Tyrosine Phosphatase SHP2 and Breast Cancer

March 5, 2012

Biology

A new study identified the protein phosphatase SHP2 as an important player in the signaling cascades governing tumor initiating cells. The scientists found that SHP2 plays a fundamental role in breast cancer proliferation, invasion and metastasis. They went on to show that when depleted with RNA, proliferation and invasiveness decreased, tumor growth was blocked and metastasis reduced.
Scientists from the Friedrich Miescher Institute for Biomedical Research describe how the protein phosphatase SHP2 promotes breast cancer with poor prognosis. As they report in the latest issue of Nature Medicine, SHP2 is necessary for the maintenance of the few tumor initiating cells (TICs) in a breast tumor. These cells are thought to sustain the growth of the tumor, promote metastasis and lead to relapses.
A few cells can wreak deadly havoc. This population of cells can not only initiate cancer, it may, in some tumor types, also be the one to promote growth, resist therapy, or cause relapse. In recent years, these so-called tumor initiating cells (TICs) have thus moved into the focus of attention because of their promise for therapeutic intervention: TICs seem to be the reason why patients with some cancers do not react to therapy or relapse quickly after remission, and TICs seem to be more abundant in aggressive and refractory cancers.
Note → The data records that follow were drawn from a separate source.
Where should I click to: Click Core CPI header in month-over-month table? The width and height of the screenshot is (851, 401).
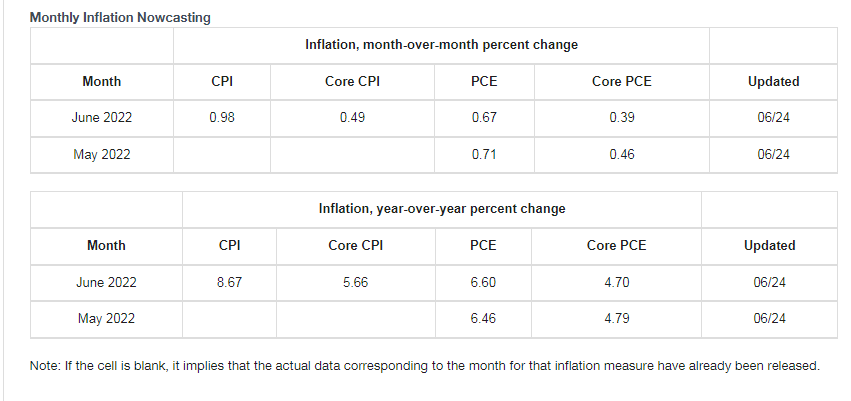352,82
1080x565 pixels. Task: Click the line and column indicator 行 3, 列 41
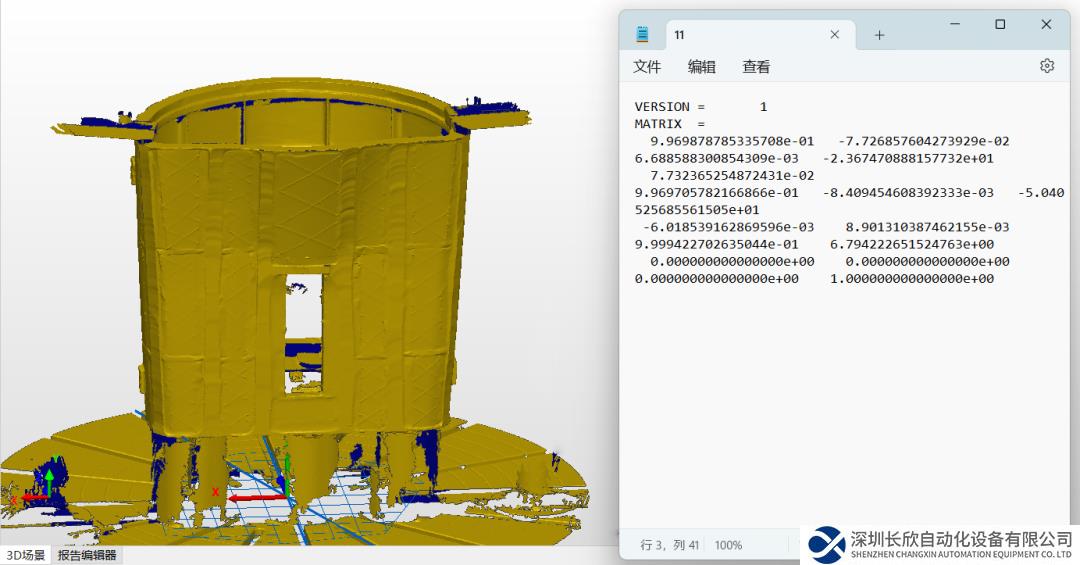pos(670,545)
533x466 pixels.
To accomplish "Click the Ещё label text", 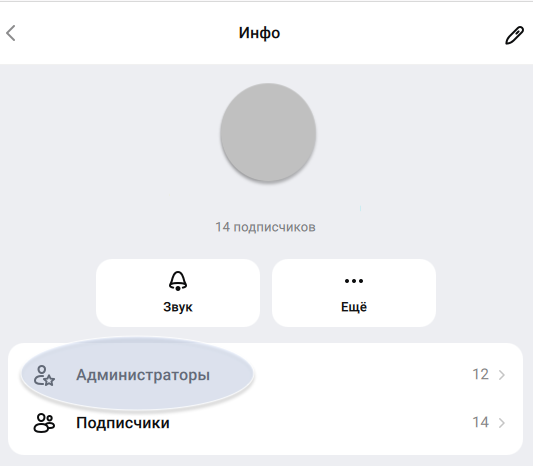I will click(354, 307).
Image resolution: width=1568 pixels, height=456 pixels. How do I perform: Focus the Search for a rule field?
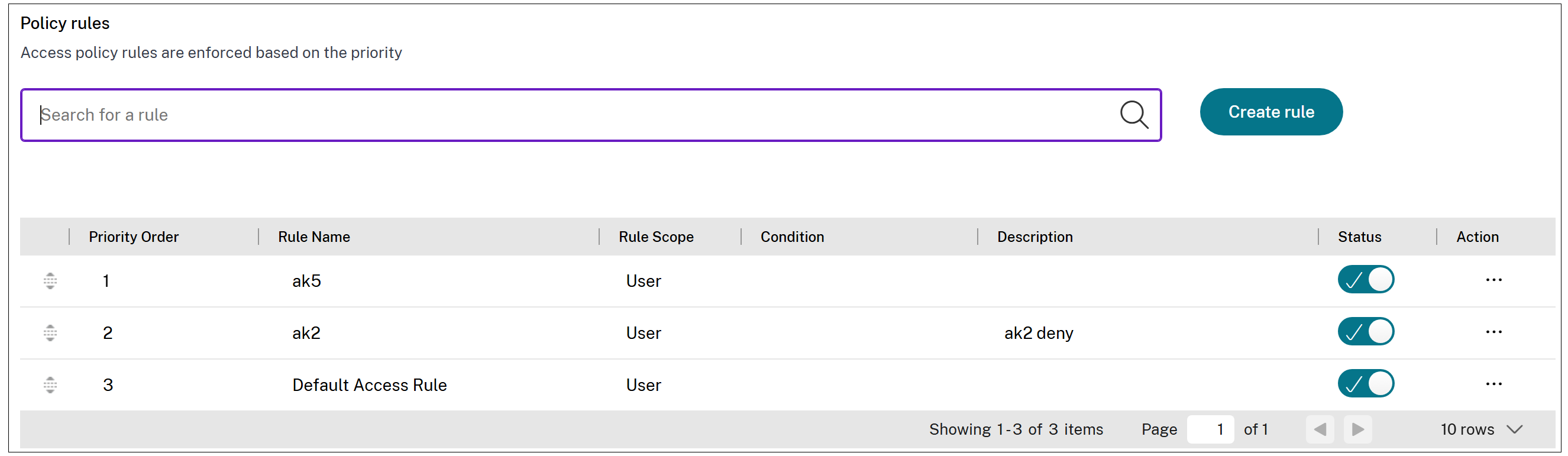pos(572,115)
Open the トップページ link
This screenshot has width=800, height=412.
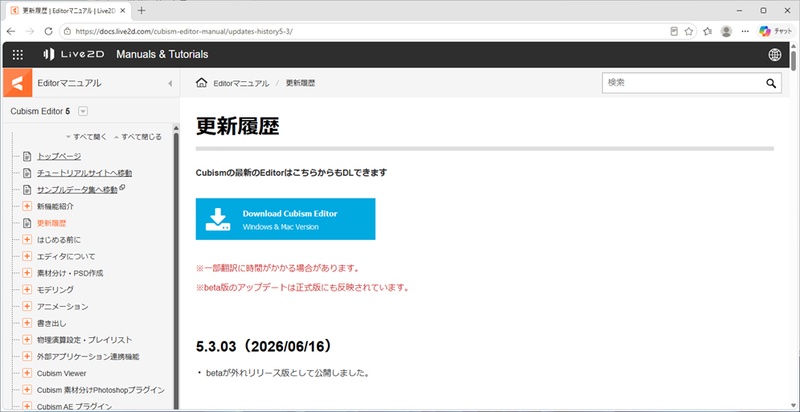point(59,157)
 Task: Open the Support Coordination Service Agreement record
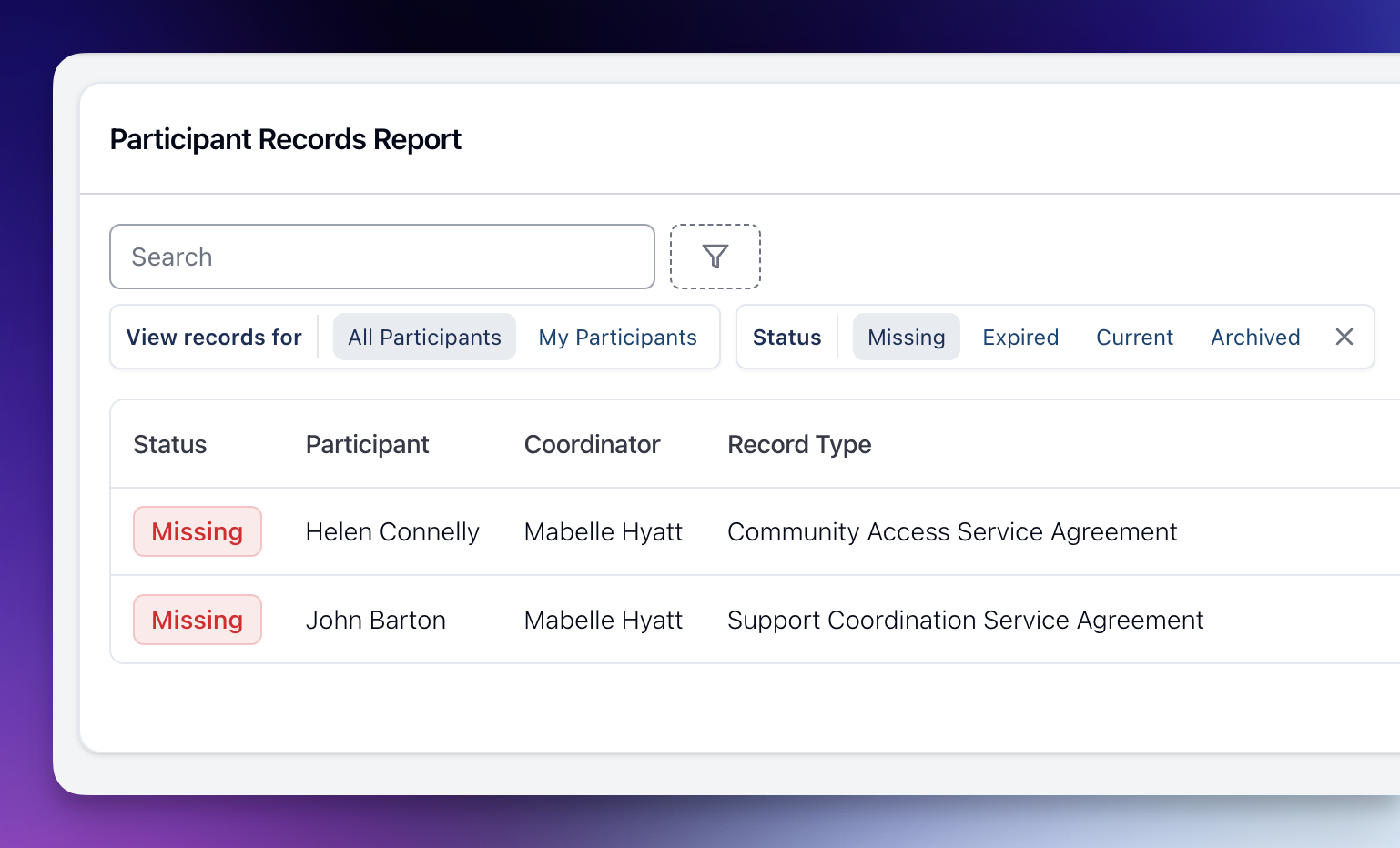coord(965,620)
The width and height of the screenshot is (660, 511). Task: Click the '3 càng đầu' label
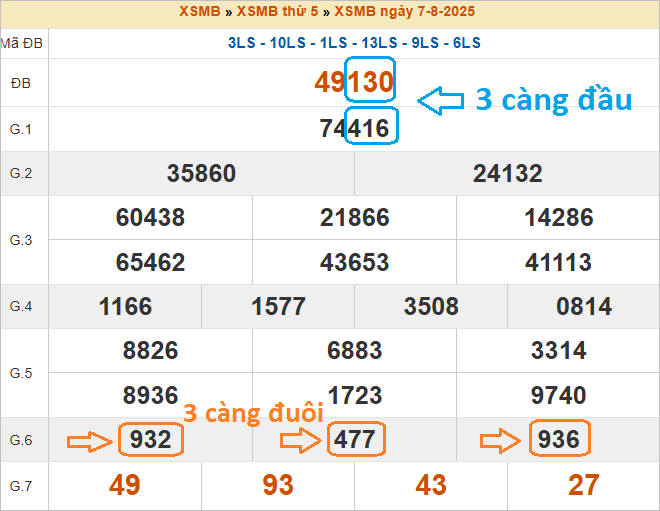(553, 100)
Unfortunately, knowledge about the signaling pathways controlling the functions of TICs is only starting to become available.
The fundamental role of SHP2
In a breast cancer study, Mohamed Bentires-Alj and scientists from his group at the Friedrich Miescher Institute for Biomedical Research identified now an important player in the signaling cascades governing TICs. The protein phosphatase SHP2 plays a fundamental role in breast cancer proliferation, invasion and metastasis. When the scientists depleted SHP2 from breast cancer cells with a small hairpin RNA, it decreased proliferation and invasiveness in 3D cultures, blocked tumor growth and reduced metastasis. What is more they showed in a xenograft model that SHP2 depletion eradicated TICs as well. “We believe that one should not only target the bulk of the tumor but also the tumor initiating cells,” comments Bentires-Alj. “By better understanding the signaling events governing tumor initiating cells, we hope to develop new, more efficacious, therapeutic approaches.”
Labeled for invasive behavior and poor prognosis
When looking at the molecular signaling events after SHP2 depletion, the scientists realized that SHP2 activates transcription factors that are usually associated with stem cells. Together with Michael Stadler, the head of bioinformatics at the FMI, they further identified what they called “signature genes” that are being co-overexpressed in the presence of SHP2. These genes are activated in a large subset of primary breast tumors associated with invasive behavior and poor prognosis.
“The discovery of the gene signature which is induced by SHP2 in breast tumors may provide an important readout for SHP2 activity, thus allowing the identification of tumors that are likely to respond to SHP2-targeted therapy,” said Nicola Aceto, first author of the publication.
“Now that we have elucidated the critical role SHP2 plays in tumor initiating cells, we are eager to see our basic research findings translated into effective therapies. To this end selective inhibitors should be developed and tested. In general, our understanding of cancer over the last decades holds promises for better therapies. It is thus very important that basic scientists, industry and clinicians work together to help these to bear fruit,” said Bentires-Alj.
About Mohamed Bentires-Alj
Momo Bentires-Alj’s research is aimed at understanding the basic biochemical and cell biological mechanisms of breast cancer initiation and progression. He and his team focus on three important areas: characteristics of tumor initiating cells, roles of protein-tyrosine phosphatases and alterations of the PI3K pathway. In addition, they are interested in the molecular mechanisms of the crosstalk between normal and neoplastic breast cells with the stroma.
Finally, in a more translational vain, they study the mechanisms of resistance to targeted therapies and monitor the metastatic process and the response to therapy using intravital imaging.
Source: Friedrich Miescher Institute for Biomedical Research